= Beginning of Section =

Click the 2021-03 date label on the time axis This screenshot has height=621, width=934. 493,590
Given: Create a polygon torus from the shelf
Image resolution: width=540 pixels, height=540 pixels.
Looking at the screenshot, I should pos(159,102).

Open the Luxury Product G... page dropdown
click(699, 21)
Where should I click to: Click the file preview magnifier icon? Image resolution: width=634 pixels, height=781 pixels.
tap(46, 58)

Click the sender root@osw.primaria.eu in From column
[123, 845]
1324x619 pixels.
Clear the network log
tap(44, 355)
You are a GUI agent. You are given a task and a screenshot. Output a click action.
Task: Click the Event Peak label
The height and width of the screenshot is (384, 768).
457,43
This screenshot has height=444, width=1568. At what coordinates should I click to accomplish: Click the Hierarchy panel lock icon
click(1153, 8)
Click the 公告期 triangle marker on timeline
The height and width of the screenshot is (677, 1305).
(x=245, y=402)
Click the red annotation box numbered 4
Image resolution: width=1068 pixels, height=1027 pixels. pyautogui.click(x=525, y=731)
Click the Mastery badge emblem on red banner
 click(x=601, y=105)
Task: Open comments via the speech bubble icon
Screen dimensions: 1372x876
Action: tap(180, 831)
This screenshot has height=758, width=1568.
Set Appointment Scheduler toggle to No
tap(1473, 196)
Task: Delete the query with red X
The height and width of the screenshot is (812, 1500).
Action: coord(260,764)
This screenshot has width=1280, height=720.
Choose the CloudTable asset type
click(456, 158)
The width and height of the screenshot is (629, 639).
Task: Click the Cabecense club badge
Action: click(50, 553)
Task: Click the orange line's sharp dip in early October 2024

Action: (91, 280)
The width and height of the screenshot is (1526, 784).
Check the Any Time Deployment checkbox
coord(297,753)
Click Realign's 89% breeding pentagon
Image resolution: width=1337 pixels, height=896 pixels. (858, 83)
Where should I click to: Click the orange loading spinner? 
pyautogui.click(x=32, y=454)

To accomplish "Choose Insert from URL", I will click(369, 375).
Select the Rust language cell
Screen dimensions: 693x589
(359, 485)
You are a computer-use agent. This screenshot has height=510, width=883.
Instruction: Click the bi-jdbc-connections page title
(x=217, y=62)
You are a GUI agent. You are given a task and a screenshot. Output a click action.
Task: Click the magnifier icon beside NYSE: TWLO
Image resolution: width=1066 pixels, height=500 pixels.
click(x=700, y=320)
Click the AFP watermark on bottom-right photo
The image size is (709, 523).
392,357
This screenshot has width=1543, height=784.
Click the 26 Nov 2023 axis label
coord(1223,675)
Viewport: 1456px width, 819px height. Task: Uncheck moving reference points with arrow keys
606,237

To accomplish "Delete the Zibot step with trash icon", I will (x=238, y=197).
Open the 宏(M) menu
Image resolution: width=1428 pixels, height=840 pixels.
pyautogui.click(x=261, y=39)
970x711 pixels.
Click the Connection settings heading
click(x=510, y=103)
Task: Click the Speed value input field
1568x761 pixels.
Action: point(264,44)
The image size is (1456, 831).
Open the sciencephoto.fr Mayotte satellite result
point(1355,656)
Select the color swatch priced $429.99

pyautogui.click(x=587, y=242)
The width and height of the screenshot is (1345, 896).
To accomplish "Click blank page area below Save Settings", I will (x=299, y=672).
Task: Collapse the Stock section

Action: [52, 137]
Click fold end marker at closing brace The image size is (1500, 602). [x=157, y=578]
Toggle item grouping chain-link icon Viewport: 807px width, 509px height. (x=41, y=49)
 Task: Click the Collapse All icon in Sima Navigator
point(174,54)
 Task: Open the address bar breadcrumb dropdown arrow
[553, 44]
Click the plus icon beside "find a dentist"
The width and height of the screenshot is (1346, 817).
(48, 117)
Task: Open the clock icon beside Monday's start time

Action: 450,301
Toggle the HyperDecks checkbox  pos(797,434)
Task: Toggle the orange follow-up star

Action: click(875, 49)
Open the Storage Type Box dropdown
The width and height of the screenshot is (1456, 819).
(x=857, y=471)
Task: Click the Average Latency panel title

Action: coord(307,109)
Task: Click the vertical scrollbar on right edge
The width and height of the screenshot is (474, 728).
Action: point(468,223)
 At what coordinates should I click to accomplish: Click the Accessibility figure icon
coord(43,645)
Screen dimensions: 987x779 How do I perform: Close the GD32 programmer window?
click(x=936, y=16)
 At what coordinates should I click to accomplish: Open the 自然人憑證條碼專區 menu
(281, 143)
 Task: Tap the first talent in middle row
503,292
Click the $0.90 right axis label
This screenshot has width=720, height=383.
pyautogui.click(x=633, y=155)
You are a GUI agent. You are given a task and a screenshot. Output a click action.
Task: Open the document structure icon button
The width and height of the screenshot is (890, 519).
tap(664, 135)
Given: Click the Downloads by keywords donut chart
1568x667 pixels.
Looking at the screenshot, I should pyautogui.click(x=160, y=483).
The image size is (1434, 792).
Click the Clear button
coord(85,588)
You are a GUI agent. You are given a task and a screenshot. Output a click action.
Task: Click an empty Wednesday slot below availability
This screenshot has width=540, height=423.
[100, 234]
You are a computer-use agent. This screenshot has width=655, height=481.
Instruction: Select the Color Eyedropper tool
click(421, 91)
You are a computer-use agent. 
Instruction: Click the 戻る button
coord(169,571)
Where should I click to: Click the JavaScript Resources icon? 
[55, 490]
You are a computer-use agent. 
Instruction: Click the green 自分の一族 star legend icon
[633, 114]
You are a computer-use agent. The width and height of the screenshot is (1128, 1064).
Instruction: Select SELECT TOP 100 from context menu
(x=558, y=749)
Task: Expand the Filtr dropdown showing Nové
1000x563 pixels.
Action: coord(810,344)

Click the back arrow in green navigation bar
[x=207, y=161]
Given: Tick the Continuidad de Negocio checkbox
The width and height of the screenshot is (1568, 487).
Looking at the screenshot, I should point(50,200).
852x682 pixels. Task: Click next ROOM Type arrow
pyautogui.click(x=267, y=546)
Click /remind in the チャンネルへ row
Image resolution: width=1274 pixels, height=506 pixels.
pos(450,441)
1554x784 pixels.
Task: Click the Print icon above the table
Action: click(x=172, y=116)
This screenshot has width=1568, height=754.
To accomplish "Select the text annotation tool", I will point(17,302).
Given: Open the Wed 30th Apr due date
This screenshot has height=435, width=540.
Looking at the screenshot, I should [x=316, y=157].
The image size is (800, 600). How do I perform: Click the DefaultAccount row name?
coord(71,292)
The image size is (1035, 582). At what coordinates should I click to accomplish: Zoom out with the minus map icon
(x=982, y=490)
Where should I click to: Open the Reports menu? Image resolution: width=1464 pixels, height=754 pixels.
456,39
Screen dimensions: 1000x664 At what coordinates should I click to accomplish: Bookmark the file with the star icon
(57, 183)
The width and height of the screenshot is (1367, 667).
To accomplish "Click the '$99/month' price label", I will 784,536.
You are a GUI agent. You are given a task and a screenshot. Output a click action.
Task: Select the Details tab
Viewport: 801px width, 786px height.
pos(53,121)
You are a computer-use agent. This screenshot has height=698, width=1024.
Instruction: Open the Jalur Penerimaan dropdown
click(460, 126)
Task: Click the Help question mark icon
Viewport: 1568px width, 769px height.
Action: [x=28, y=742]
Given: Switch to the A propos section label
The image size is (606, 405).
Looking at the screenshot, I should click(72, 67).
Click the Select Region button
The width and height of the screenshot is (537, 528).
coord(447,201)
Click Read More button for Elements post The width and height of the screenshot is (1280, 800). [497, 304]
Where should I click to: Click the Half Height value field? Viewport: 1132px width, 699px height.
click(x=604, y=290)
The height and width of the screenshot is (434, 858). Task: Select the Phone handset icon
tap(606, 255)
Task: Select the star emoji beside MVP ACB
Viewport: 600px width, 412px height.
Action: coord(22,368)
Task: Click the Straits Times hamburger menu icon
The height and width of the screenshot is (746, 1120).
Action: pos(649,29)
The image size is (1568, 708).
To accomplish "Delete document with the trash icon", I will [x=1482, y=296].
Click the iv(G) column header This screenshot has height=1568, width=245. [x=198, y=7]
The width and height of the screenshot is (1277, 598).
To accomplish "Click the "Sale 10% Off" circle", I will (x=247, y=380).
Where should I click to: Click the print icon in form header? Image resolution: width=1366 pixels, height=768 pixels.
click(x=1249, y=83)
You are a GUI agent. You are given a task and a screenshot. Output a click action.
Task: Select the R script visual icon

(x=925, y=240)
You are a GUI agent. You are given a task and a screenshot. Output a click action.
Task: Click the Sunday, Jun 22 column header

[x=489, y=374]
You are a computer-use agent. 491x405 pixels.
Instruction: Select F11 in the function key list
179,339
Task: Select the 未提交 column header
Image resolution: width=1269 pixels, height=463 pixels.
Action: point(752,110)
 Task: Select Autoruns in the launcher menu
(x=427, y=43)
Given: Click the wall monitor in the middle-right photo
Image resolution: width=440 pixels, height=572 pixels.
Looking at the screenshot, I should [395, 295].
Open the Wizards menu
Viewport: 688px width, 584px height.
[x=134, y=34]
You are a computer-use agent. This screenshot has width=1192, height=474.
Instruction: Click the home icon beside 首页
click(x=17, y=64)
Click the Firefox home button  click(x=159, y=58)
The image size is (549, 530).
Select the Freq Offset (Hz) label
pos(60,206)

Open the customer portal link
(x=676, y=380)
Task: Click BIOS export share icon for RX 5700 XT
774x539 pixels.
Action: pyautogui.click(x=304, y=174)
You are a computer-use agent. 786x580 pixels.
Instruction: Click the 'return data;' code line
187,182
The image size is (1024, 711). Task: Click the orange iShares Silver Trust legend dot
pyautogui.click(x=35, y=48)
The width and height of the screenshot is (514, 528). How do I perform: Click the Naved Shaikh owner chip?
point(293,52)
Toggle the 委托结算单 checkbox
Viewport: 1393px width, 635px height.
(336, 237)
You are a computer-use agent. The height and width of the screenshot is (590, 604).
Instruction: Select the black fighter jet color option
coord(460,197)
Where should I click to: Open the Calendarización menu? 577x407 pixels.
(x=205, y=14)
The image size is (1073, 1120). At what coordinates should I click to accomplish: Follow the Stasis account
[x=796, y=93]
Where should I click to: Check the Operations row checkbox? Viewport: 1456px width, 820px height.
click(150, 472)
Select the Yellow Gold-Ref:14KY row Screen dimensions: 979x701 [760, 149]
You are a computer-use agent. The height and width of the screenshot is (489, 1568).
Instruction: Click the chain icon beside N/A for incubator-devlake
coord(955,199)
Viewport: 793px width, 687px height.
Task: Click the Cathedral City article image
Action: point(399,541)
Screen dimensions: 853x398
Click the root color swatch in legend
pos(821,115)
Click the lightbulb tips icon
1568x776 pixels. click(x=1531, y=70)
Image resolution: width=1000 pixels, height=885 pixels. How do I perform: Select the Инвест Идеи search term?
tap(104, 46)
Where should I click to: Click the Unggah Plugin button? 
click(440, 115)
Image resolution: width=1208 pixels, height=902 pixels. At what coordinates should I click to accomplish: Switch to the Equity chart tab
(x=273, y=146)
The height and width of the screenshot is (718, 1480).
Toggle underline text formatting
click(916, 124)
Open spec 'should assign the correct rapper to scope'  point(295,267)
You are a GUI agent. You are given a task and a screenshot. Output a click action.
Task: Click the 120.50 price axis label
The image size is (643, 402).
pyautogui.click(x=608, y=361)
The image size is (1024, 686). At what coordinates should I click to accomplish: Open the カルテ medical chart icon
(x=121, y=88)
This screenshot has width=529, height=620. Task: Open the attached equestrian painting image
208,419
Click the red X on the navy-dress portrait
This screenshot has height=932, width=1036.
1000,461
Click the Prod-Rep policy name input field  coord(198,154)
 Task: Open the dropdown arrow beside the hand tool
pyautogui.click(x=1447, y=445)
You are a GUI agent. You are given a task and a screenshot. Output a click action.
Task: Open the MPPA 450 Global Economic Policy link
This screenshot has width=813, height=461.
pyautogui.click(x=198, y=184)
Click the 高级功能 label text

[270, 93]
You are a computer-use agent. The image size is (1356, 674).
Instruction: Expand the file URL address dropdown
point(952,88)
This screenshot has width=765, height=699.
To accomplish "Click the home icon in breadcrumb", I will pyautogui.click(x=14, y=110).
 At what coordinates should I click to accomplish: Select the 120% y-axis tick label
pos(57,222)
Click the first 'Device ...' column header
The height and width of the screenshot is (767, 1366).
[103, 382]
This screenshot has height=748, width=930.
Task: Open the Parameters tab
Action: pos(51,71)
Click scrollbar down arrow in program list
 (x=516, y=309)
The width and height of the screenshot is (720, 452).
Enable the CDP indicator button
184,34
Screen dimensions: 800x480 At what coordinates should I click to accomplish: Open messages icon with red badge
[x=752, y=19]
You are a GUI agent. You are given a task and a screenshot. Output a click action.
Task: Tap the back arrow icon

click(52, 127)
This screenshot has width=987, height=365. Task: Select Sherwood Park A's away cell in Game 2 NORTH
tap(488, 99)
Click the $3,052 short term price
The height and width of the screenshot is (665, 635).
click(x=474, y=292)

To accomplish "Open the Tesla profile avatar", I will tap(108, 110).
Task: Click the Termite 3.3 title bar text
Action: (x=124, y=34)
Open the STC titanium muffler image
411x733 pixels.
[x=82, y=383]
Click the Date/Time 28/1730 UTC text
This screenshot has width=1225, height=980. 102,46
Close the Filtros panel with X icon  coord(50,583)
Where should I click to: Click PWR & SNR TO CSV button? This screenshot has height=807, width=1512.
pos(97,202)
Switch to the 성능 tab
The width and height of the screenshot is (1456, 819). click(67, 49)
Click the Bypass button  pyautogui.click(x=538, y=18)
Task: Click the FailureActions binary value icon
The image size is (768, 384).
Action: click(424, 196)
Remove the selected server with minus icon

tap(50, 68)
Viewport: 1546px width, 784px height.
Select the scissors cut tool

= End of Section =

- **Requirement**:
Every line above carrying the word "input" needs to be shown.

- **Finished task**:
Task: Click the Speed value input field
Click the Prod-Rep policy name input field  coord(198,154)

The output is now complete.